En dépit de ces nombreux inconvénients, les modèles DSGE ont raison sur un point important : ils ont pu expliquer la "stagflation" en mettant l’accent sur les anticipations changeantes des gens. Dans un premier temps, une poussée soudaine et non anticipée de l'inflation pourrait conduire à une croissance économique rapide. Au fil du temps, cependant, les gens en viennent à croire que ce taux d'inflation est la nouvelle norme. Les taux d'intérêt, les salaires et les charges de la dette réels finissent par revenir à leurs précédents niveaux. Les gains en matière d'emploi ne seraient que temporaires, le chômage finissant par revenir à son "taux naturel". Par ailleurs, les épargnants et les investisseurs deviennent de plus en plus méfiants quant à la volonté du gouvernement de réduire l'inflation et ils accroissent la prime de risque qu'ils exigent sur les actifs de longue durée. Le gouvernement pourrait essayer de faire augmenter les prix de plus en plus rapidement, en espérant que la politique prendrait de vitesse les anticipations des gens, mais les conséquences seraient probablement désastreuses.

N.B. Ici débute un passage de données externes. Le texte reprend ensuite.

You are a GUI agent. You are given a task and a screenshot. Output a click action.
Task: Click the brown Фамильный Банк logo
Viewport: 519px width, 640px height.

Mathématiquement, les modèles DSGE représentent l'économie comme une balle qui repose au fond d'une vallée arrondie. Cet état correspond à une croissance régulière. Lorsque les anticipations des ménages et des entreprises sont frappées par un "choc", la balle roule sur les parois jusqu'à ce qu’elle retourne finalement à son lieu de repos. Cela reflète la tendance de l'économie à se rétablir rapidement après une récession, ainsi que le fait que les booms sont rarement durables. Les économistes rendent plus réalistes les modèles DSGE en ajoutant des "frictions" et "accélérateurs" qui influent sur le mouvement de la balle après qu'elle ait été frappée. Les plus communs sont basés sur l'observation selon laquelle il est plus facile d'augmenter les salaires et les prix que de les baisser, ce qui rend difficile pour une économie de répondre aux "chocs" sans accélération de l'inflation ou hausse du chômage. Les modèles DSGE avec ces modifications (significatives) sont qualifiés de modèles "nouveaux keynésiens" (new keynesian). Les versions originales, sans modifications, sont connues sous le nom de modèles de "cycles d’affaires réels" (real business cycles).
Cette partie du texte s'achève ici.